*Available data*:

━━━━━━

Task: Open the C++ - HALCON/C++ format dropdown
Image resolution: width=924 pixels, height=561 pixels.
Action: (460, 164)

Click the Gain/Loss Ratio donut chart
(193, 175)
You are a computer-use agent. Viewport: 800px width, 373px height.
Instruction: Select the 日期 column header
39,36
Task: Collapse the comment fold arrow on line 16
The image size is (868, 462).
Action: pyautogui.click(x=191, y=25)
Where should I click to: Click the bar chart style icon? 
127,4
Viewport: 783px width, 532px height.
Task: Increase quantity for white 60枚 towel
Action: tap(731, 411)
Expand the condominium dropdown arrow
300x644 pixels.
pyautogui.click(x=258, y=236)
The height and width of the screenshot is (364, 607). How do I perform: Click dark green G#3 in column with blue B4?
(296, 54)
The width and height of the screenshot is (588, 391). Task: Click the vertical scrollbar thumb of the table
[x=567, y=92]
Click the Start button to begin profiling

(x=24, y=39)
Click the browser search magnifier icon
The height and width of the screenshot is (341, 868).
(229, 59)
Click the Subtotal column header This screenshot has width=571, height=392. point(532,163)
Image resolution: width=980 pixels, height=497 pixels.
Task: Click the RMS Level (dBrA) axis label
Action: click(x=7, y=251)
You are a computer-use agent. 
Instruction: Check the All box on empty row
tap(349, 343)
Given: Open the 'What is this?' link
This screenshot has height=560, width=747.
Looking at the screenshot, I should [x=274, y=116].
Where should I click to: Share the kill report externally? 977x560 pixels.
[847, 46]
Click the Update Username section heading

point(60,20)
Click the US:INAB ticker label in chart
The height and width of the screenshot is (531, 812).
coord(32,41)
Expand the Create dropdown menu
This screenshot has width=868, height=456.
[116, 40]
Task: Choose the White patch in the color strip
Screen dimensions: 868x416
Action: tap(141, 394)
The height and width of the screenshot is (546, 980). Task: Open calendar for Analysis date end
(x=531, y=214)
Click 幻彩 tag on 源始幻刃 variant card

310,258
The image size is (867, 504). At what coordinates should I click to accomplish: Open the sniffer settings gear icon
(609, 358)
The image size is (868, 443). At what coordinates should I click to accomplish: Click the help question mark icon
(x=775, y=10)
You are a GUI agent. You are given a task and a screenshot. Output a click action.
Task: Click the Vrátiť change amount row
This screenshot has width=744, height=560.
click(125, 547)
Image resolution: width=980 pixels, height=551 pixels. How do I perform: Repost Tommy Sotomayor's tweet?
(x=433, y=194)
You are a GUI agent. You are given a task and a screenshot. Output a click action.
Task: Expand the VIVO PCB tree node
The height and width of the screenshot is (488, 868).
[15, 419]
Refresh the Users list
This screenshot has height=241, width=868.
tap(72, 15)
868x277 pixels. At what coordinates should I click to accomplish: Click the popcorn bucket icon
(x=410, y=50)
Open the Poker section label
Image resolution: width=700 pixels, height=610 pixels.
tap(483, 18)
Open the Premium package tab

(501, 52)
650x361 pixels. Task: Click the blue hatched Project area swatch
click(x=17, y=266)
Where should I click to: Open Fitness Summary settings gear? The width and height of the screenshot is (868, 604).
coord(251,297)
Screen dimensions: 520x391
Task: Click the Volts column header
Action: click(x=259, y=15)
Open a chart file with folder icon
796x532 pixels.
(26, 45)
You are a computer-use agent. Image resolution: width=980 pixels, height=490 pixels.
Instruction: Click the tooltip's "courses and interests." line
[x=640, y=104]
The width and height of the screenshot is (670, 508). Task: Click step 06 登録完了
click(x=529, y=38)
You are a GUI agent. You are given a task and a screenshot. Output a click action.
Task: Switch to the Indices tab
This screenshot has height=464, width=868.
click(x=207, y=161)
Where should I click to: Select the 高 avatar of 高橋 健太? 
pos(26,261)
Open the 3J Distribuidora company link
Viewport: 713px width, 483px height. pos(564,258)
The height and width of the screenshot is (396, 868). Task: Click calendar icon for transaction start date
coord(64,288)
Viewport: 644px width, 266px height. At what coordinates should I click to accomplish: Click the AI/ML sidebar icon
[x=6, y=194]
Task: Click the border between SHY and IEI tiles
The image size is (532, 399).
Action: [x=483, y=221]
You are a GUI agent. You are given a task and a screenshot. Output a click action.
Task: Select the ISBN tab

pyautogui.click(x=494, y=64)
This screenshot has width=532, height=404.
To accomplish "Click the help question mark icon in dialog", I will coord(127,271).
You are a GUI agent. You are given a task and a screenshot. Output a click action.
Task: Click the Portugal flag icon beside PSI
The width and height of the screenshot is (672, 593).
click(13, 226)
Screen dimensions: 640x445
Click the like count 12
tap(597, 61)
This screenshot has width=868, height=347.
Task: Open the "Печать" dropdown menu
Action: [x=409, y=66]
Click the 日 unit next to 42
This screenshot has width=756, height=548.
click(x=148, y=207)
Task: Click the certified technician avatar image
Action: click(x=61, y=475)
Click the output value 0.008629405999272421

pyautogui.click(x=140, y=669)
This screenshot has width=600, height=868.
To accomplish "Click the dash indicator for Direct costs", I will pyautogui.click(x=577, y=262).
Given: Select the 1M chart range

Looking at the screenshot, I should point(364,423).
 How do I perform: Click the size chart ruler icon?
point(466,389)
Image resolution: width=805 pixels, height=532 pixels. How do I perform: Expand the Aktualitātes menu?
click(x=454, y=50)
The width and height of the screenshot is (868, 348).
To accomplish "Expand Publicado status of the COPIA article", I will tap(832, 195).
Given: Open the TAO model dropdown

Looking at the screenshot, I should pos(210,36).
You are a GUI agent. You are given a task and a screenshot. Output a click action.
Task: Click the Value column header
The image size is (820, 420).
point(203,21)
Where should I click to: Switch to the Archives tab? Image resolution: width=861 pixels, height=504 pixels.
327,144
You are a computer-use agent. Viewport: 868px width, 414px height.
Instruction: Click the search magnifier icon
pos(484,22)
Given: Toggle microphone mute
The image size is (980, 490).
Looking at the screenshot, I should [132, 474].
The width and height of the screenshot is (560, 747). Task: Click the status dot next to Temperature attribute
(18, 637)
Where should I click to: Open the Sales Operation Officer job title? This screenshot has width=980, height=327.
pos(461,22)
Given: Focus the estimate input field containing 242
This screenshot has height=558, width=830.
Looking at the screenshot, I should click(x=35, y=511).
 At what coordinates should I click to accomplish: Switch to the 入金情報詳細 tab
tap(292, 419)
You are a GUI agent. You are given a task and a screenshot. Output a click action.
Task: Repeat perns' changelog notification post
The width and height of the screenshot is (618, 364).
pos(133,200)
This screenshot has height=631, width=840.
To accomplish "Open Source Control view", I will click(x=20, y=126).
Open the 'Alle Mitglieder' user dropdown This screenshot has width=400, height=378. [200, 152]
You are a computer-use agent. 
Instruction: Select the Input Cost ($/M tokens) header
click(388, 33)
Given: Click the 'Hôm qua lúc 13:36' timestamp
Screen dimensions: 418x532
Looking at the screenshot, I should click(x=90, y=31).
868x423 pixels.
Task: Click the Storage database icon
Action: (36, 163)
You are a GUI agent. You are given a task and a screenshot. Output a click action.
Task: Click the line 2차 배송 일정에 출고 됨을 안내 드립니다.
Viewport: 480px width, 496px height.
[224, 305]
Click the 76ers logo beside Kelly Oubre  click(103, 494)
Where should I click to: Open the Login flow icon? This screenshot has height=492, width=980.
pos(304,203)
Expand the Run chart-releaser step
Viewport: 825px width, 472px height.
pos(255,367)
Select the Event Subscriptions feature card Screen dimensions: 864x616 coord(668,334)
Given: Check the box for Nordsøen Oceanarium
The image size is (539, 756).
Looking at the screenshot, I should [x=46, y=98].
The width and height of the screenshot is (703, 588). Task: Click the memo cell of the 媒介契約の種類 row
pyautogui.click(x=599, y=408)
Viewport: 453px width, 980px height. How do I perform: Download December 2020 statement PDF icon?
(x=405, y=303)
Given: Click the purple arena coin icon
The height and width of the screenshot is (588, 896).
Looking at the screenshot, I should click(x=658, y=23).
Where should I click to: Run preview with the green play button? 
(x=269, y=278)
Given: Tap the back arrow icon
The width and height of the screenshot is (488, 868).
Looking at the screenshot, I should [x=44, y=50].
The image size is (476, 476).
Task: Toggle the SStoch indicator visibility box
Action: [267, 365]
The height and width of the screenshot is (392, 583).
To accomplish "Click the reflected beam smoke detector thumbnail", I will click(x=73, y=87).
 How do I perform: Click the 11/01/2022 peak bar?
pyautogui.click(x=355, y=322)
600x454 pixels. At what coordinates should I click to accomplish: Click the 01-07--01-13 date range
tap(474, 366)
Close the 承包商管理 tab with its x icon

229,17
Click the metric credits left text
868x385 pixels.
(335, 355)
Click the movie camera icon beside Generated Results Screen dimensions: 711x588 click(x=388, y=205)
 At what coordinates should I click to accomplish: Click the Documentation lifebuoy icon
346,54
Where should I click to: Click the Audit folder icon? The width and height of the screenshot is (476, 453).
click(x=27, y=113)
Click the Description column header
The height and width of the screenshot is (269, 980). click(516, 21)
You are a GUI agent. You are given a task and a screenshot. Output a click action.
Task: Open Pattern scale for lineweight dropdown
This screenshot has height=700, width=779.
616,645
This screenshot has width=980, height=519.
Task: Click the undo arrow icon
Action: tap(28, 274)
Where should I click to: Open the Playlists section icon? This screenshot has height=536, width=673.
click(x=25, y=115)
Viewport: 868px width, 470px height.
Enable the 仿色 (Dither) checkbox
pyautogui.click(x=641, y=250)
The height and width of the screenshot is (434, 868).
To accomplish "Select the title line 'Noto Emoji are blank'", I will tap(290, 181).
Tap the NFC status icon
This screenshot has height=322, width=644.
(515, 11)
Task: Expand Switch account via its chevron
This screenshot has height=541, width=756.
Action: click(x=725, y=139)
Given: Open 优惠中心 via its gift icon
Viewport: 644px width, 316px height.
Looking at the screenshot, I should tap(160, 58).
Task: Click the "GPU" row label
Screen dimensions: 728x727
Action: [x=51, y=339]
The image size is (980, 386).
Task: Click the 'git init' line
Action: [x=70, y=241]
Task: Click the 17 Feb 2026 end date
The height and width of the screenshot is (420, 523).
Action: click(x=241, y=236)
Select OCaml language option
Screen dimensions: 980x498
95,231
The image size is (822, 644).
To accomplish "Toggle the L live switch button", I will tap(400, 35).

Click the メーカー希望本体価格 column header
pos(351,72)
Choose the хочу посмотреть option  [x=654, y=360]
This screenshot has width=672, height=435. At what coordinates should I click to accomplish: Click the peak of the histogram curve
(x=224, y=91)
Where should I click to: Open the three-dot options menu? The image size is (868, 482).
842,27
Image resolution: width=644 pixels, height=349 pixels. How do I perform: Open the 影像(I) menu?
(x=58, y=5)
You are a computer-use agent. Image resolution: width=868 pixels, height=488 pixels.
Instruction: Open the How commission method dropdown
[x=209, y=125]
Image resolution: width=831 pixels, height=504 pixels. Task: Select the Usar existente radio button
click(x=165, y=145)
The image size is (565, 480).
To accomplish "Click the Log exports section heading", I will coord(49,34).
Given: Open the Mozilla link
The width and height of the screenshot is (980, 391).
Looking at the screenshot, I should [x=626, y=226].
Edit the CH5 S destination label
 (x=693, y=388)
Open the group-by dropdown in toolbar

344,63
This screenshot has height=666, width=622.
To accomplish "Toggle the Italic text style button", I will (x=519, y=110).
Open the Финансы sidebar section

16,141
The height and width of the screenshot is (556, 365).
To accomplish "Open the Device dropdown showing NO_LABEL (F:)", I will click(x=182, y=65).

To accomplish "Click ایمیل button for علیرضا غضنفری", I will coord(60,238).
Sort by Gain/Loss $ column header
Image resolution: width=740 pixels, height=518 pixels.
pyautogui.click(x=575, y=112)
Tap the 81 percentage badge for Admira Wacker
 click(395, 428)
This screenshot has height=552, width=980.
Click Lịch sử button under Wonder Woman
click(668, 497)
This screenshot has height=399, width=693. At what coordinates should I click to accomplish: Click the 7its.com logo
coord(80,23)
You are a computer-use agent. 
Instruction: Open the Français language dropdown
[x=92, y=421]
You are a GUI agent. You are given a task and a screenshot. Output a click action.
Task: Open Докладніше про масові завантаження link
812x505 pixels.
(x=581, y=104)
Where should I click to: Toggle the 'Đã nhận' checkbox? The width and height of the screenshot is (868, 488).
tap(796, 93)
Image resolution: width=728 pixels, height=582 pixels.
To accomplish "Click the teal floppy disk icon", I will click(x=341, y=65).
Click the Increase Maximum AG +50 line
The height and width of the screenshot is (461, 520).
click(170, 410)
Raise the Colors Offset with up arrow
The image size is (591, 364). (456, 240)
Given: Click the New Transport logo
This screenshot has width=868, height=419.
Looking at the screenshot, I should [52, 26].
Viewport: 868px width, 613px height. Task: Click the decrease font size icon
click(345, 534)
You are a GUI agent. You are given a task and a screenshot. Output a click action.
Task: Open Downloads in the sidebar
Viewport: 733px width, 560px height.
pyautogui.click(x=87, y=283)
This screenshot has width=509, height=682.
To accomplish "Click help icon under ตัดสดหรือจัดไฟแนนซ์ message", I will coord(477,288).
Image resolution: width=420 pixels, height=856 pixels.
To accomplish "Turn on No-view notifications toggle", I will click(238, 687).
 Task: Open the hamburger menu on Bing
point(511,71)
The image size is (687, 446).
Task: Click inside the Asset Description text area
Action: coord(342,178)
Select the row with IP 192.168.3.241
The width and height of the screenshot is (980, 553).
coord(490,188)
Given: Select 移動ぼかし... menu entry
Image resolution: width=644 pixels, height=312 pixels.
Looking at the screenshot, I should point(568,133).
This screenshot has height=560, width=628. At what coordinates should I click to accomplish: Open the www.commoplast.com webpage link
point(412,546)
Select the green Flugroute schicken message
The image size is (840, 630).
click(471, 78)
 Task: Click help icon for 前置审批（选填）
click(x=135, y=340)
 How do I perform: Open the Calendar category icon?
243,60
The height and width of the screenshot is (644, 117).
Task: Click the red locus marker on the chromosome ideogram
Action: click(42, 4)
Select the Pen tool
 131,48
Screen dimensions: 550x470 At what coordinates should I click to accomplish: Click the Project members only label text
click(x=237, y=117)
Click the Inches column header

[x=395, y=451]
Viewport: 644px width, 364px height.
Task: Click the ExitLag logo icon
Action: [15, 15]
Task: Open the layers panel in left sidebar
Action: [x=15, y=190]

━━━━━━

*Goal of the exercise*: Wherever the string "Choose" is found in the listing above, copy the line that contains it.

*The answer*:
Task: Choose the White patch in the color strip
Choose the хочу посмотреть option  [x=654, y=360]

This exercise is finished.